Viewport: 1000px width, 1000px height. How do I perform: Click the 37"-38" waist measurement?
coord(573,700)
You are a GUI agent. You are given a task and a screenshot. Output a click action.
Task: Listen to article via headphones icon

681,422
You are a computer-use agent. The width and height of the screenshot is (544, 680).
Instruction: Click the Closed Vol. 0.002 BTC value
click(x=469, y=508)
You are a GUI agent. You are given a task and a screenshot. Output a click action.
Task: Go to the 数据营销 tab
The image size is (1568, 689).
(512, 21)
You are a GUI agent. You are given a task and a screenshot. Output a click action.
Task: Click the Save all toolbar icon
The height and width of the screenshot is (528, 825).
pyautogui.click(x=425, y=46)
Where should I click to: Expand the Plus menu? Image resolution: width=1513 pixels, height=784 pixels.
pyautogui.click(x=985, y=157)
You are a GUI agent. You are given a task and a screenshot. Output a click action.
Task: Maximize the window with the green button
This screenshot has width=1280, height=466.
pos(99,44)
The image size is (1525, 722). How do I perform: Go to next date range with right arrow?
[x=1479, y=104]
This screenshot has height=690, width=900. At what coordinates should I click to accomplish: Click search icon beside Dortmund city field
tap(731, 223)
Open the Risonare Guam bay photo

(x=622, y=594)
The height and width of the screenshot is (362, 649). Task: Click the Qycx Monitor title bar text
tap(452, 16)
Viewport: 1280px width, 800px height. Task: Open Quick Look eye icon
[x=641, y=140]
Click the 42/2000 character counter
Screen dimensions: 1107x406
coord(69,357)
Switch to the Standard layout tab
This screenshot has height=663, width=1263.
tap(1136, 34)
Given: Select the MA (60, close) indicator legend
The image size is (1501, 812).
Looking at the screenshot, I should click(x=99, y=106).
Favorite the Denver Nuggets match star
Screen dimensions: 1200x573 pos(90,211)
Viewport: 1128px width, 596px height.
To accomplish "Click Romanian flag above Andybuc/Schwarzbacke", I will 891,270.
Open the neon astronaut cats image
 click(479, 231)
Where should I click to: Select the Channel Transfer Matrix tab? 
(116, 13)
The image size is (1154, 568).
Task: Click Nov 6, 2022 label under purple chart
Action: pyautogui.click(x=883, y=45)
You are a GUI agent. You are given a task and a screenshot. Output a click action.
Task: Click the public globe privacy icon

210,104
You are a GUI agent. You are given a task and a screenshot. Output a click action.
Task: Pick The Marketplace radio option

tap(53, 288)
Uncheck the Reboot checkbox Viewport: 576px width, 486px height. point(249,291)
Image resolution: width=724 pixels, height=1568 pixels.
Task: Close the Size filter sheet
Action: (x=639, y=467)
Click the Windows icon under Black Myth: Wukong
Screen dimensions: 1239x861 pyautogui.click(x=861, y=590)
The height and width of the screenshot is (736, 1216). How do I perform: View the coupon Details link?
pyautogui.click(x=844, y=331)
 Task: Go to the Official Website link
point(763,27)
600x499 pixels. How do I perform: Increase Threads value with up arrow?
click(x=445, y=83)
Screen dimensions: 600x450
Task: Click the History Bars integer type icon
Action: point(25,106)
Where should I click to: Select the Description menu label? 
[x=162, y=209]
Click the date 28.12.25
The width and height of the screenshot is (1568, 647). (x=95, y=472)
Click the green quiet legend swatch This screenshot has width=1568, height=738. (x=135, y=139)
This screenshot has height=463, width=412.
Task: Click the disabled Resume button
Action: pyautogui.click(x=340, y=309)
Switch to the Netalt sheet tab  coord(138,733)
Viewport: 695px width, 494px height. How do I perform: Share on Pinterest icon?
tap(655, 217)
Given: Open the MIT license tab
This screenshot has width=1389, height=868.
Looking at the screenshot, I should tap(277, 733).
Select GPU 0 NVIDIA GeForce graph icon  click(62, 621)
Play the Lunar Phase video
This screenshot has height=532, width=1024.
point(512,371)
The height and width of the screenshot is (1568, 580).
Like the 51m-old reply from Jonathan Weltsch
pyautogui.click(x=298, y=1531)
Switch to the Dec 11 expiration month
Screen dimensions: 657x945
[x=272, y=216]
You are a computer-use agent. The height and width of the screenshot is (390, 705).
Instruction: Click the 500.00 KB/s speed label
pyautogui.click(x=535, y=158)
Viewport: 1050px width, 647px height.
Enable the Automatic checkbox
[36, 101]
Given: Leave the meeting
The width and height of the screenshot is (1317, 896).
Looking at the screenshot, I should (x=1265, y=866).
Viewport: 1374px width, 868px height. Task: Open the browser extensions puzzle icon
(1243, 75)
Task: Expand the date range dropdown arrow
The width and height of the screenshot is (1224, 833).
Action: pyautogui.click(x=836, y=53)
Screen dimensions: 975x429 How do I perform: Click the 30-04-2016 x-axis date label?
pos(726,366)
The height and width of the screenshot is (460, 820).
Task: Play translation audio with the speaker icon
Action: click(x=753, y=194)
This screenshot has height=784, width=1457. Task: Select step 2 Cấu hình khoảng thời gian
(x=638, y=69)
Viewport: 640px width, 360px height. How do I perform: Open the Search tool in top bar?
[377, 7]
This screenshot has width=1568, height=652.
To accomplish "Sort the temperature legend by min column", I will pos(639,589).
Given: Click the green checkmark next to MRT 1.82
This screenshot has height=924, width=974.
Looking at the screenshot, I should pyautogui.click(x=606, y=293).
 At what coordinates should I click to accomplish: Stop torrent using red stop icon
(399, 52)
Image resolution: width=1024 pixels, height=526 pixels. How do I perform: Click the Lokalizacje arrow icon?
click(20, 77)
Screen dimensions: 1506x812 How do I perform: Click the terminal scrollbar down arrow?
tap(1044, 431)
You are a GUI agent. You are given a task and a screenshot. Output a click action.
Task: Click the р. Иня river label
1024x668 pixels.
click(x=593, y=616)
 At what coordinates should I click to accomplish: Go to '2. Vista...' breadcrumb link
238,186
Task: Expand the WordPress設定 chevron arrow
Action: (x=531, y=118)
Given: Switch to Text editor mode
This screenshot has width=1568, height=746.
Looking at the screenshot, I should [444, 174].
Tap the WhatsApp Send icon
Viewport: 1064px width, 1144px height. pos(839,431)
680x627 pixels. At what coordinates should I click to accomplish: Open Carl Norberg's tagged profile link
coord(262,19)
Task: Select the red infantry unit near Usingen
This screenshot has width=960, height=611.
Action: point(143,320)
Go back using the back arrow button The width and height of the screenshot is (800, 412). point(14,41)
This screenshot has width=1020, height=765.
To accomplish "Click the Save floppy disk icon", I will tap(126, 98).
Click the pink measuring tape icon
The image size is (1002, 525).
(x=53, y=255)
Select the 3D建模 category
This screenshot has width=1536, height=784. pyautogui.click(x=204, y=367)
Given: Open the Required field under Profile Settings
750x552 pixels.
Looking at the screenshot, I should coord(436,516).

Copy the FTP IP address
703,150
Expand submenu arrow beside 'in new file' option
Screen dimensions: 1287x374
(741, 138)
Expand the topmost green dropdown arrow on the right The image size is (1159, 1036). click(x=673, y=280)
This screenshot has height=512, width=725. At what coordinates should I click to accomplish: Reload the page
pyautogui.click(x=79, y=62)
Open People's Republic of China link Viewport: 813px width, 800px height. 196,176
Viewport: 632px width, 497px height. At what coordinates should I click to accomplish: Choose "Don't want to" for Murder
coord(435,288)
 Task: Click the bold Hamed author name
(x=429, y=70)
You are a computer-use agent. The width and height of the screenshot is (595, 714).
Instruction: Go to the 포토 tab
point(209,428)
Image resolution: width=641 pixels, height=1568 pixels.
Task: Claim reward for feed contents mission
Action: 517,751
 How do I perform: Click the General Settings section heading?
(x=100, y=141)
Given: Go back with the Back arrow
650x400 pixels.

• • • • •

Work instructions
What you copy should begin at the line with "Task: Select the" and end at the final line of the listing, each line exactly as it is.

Response
Task: Select the red infantry unit near Usingen
This screenshot has width=960, height=611.
Action: point(143,320)
Go back using the back arrow button The width and height of the screenshot is (800, 412). point(14,41)
This screenshot has width=1020, height=765.
To accomplish "Click the Save floppy disk icon", I will tap(126, 98).
Click the pink measuring tape icon
The image size is (1002, 525).
(x=53, y=255)
Select the 3D建模 category
This screenshot has width=1536, height=784. pyautogui.click(x=204, y=367)
Given: Open the Required field under Profile Settings
750x552 pixels.
Looking at the screenshot, I should coord(436,516).

Copy the FTP IP address
703,150
Expand submenu arrow beside 'in new file' option
Screen dimensions: 1287x374
(741, 138)
Expand the topmost green dropdown arrow on the right The image size is (1159, 1036). click(x=673, y=280)
This screenshot has height=512, width=725. At what coordinates should I click to accomplish: Reload the page
pyautogui.click(x=79, y=62)
Open People's Republic of China link Viewport: 813px width, 800px height. 196,176
Viewport: 632px width, 497px height. At what coordinates should I click to accomplish: Choose "Don't want to" for Murder
coord(435,288)
 Task: Click the bold Hamed author name
(x=429, y=70)
You are a computer-use agent. The width and height of the screenshot is (595, 714).
Instruction: Go to the 포토 tab
point(209,428)
Image resolution: width=641 pixels, height=1568 pixels.
Task: Claim reward for feed contents mission
Action: 517,751
 How do I perform: Click the General Settings section heading?
(x=100, y=141)
Given: Go back with the Back arrow
650x400 pixels.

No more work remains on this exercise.